* [CHALLENGE]
Copy the following lines exactly, beginning with the line containing "will tap(141, 123)." and continuing through the end of the items.

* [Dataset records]

━━━━━━━━━━━━━━━━━━━━━━━━━━━━━━

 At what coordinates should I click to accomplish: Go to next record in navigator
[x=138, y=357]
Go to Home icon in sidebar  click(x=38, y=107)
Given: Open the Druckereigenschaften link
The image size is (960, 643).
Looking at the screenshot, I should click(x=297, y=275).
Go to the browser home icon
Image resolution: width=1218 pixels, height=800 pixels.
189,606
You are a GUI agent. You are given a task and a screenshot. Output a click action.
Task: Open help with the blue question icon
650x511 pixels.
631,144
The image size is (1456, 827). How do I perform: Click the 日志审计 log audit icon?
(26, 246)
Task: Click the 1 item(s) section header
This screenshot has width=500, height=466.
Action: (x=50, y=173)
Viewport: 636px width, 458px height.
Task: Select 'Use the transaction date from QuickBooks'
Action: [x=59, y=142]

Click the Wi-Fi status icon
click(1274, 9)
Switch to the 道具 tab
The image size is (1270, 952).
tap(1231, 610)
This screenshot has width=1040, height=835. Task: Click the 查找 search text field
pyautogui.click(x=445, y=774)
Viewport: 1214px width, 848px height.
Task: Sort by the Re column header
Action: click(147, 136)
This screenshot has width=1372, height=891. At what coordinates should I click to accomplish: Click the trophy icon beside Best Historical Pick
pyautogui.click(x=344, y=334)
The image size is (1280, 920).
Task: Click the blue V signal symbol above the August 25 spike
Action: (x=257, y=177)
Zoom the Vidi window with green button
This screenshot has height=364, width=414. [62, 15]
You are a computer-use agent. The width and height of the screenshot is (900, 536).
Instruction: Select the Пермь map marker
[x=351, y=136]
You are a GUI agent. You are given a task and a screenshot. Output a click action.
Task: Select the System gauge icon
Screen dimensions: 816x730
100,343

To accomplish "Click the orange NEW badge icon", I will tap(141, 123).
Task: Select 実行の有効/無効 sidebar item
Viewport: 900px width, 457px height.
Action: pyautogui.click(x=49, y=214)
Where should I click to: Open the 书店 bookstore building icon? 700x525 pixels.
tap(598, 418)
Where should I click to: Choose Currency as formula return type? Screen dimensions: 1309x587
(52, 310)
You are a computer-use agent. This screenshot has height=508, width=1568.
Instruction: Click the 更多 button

━━━━━━━━━━━━━━━━━━━━━━━━━━━━━━

* [RESPONSE]
To accomplish "Click the orange NEW badge icon", I will tap(141, 123).
Task: Select 実行の有効/無効 sidebar item
Viewport: 900px width, 457px height.
Action: pyautogui.click(x=49, y=214)
Where should I click to: Open the 书店 bookstore building icon? 700x525 pixels.
tap(598, 418)
Where should I click to: Choose Currency as formula return type? Screen dimensions: 1309x587
(52, 310)
You are a computer-use agent. This screenshot has height=508, width=1568.
Instruction: Click the 更多 button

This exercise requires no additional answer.